My daily walk to work takes me past a rarity here in Georgia’s most densely populated city—an open lot in a residential neighborhood. There’s a house there, but it sits almost invisible way back off the street, and the expanse before it could reasonably accommodate another house entirely. It won’t surprise me at all when the lot is split and construction starts.
But for now, the lot is the province of the wild and green, though someone at some point had a vegetable garden there. I know this because every spring about this time, a few stalks of asparagus shoot up. It’s nestled amidst a thick, ancient border of monkey grass crammed up against the sidewalk, but there it is, a persistent perennial that has thrived despite what I am guessing is decades of neglect. I like to think of it not as Euell Gibbons’s “wild asparagus,” but more of a feral asparagus—once domesticated, now a resourceful, clever survivor.
Some of the gardening smarty-pants say asparagus can’t really be grown in Georgia. It’s too hot here, too humid. The plants will be too slender, the harvest season too short. But my friend the feral asparagus and I, we know better. For years I have waited to see that perfectly formed stalk shoot up. And for years I have been tempted to harvest it when I know it has reached its tender, crisp perfection and stand there on the sidewalk and eat it raw. But I’m more curious than hungry. I want to see what it will do—how tall it will grow, how much it will fern out, whether the red berries will form then later turn yellow, whether anyone else will notice that that’s an asparagus, for crying out loud.

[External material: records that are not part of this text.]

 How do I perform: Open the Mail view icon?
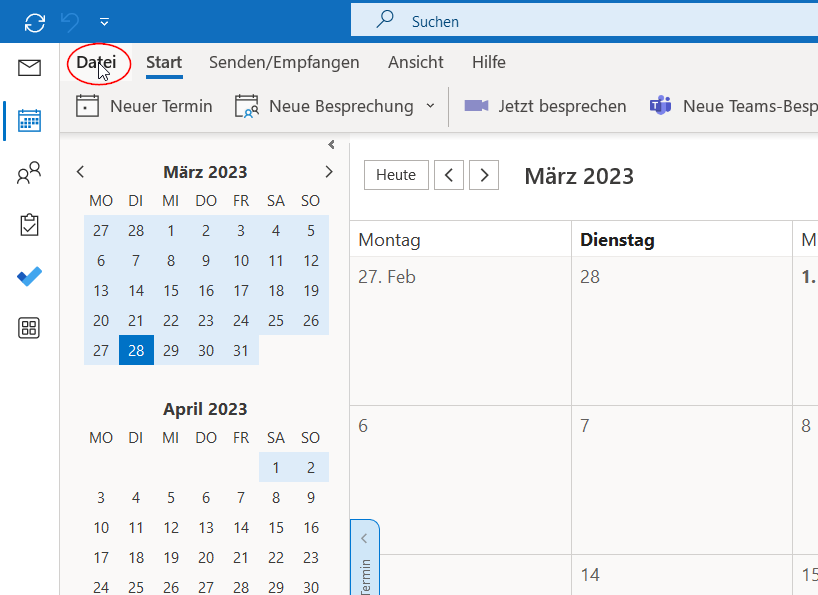[29, 67]
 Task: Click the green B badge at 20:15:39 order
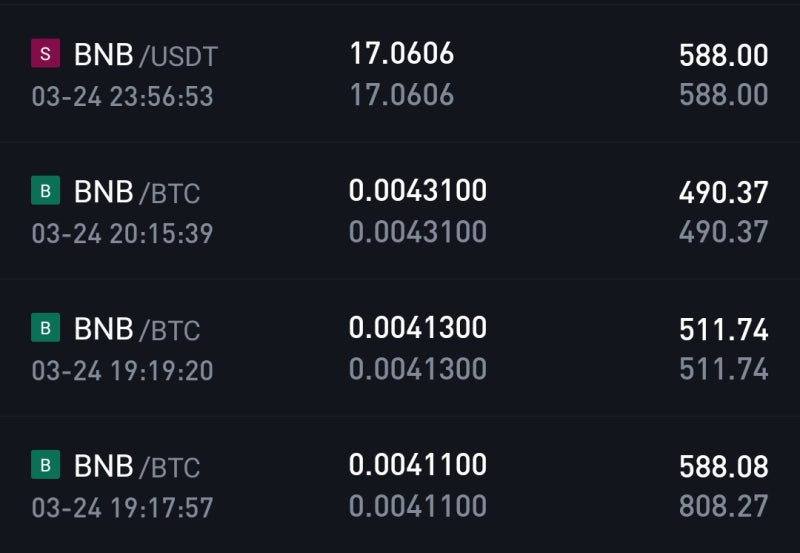point(45,190)

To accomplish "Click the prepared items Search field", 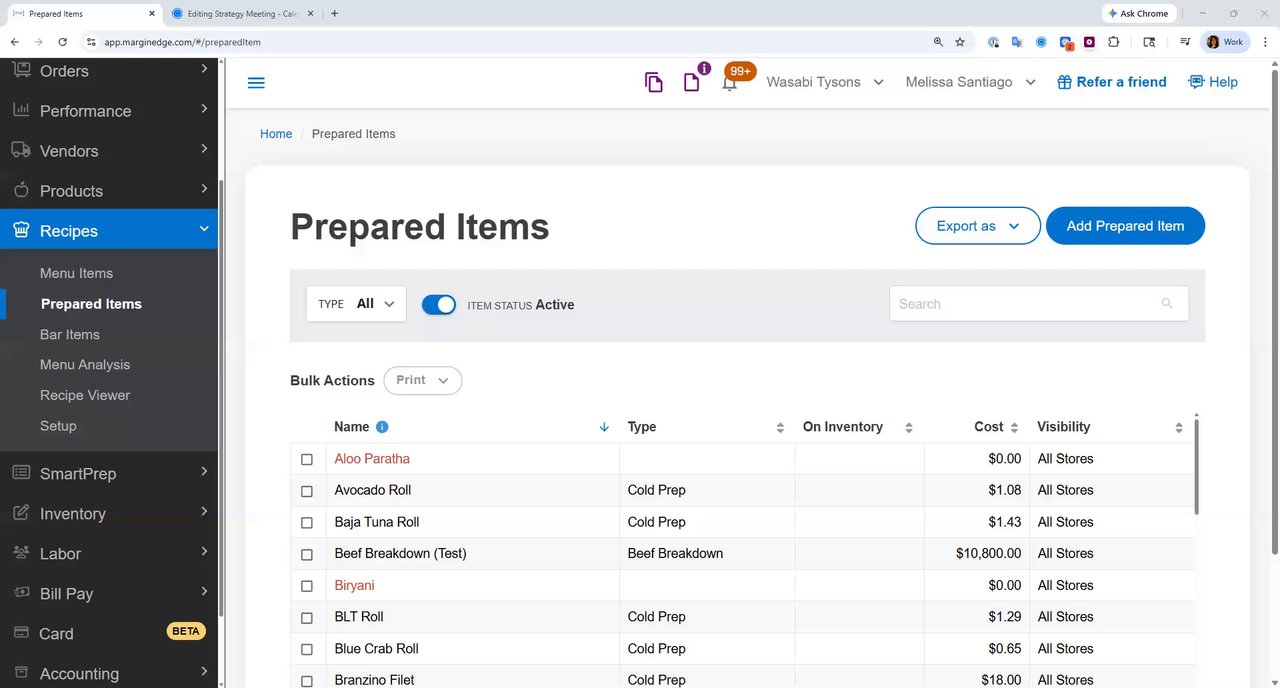I will tap(1025, 304).
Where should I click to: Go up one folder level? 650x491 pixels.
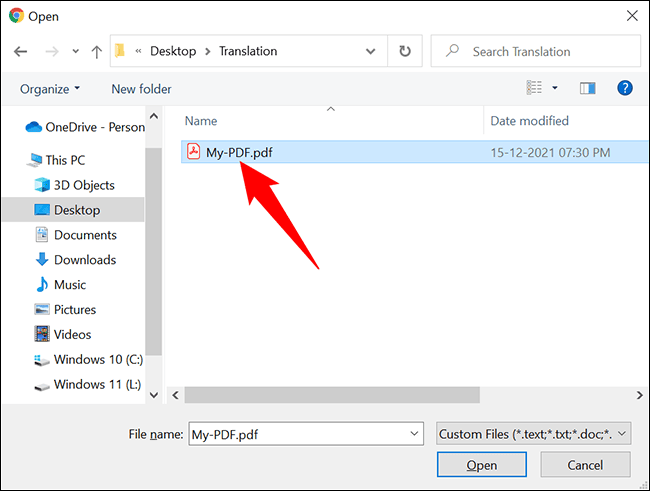pos(97,51)
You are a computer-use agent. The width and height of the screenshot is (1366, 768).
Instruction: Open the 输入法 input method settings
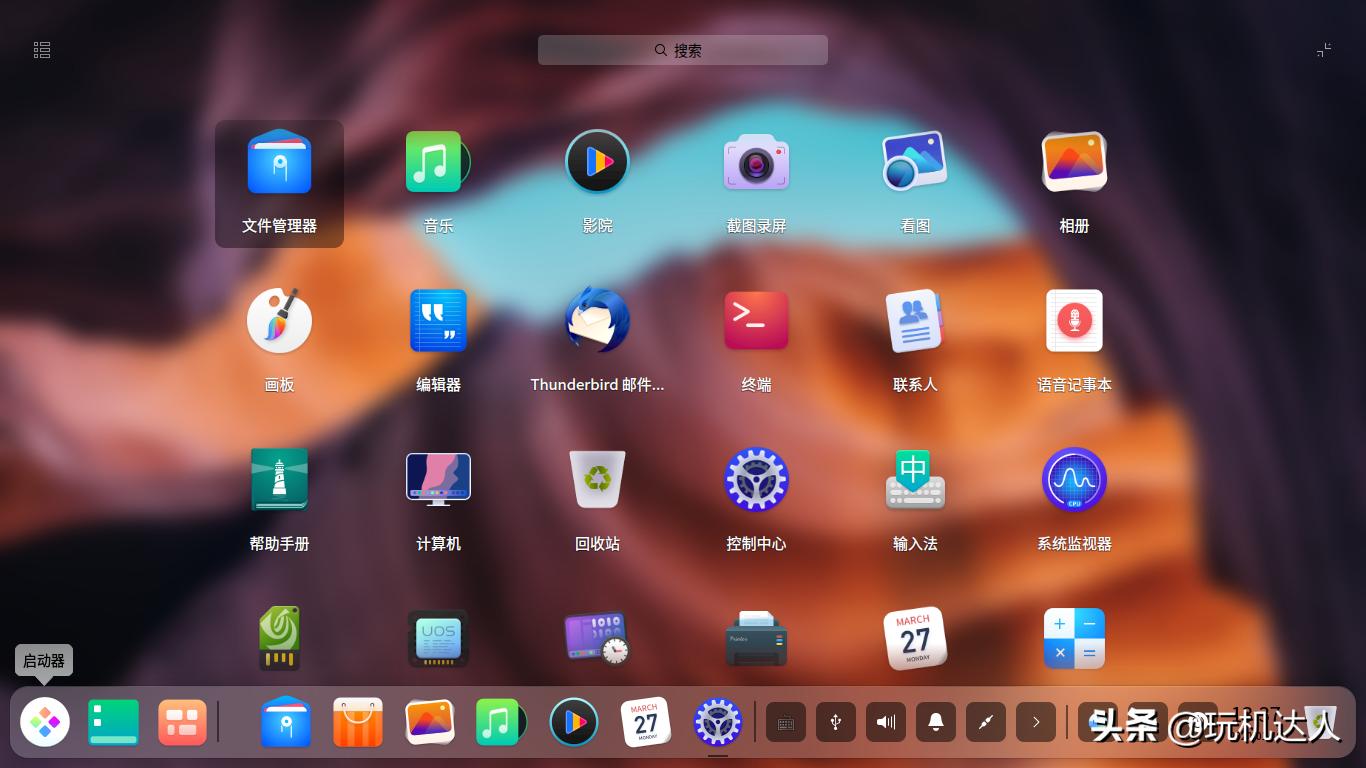914,480
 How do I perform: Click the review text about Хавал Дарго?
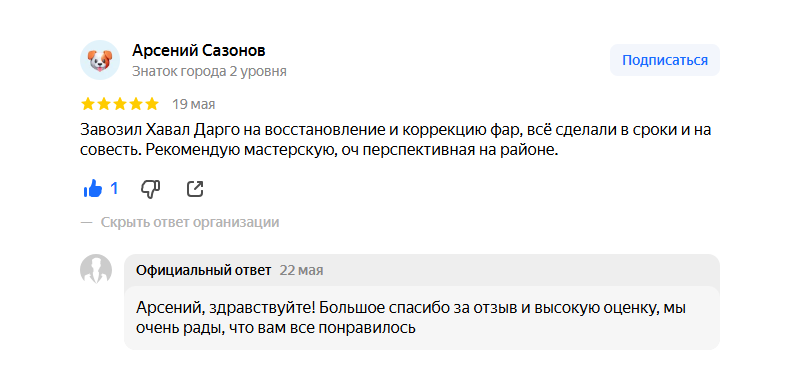[x=396, y=140]
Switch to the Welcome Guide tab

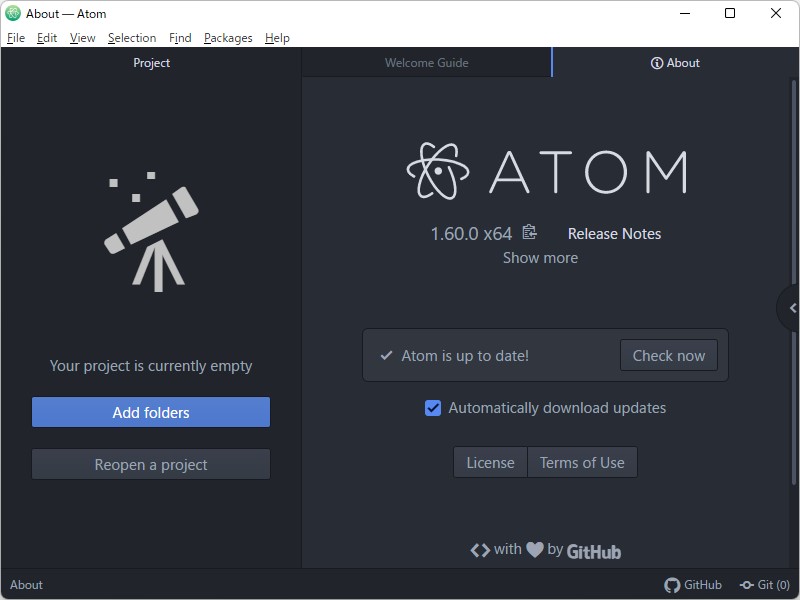tap(425, 62)
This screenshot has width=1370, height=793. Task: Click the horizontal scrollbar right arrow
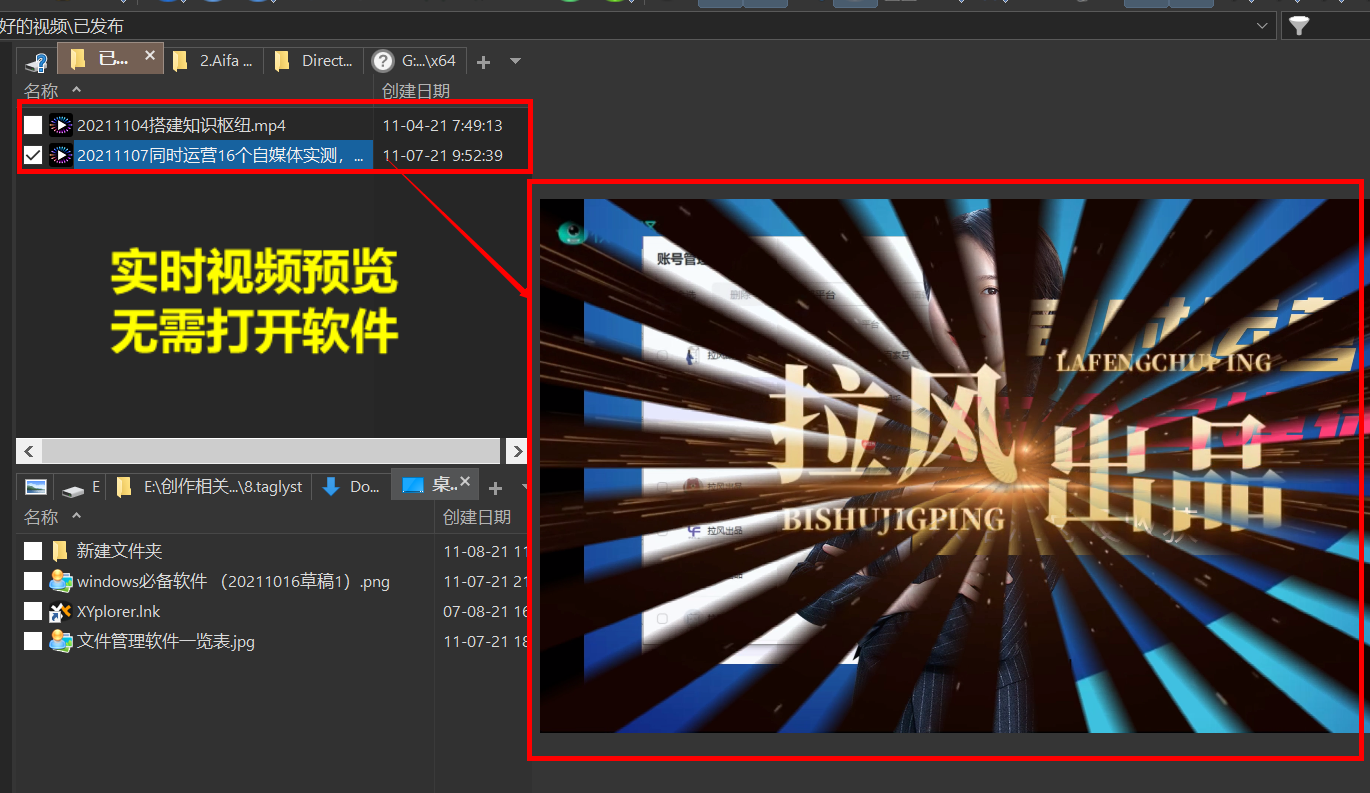(516, 451)
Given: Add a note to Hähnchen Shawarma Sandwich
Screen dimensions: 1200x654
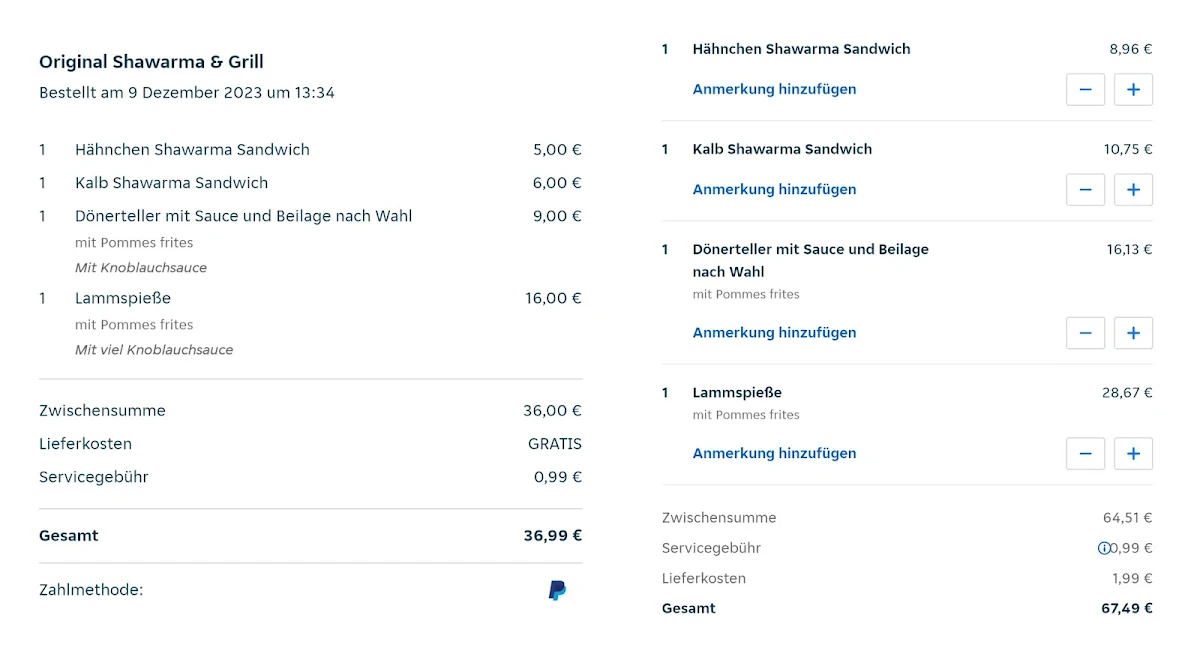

The feral asparagus inspired me, so I decided last year to try to grow some for myself. It made sense to me that one should plant the crowns in the fall, to give them a cool-season chance to muster up their energy in the earth before the first big show in April. So last September, I did my level best to find some. I googled, emailed, called around, but there were no crowns to be had in the autumn. I even received a stern email lecture from one source about how no asparagus crown grower in his or her right mind would ever sell in the fall. So I waited, chastened, until February, when the seed catalogs arrived, and I ordered myself a batch of twenty-five Jersey Knights.
They arrived in March, looking like a tangle of squid that had been beached for a few days. I got seventeen of them into the ground (the rest I gave away to neighbors) in a couple of choice locations with just enough sun and loamy, well-drained soil. I dosed them with heaps of good compost and long, regular drinks of water.
The first skinny leg poked through about ten days later. It is so hard to resist harvest, but asparagus needs time. A few years of it, in fact. So once again, I find myself waiting and watching the asparagus grow.
In the meantime, I’ll continue to pay my daily respects to my feral friend, with gratitude for the lesson in what can be done.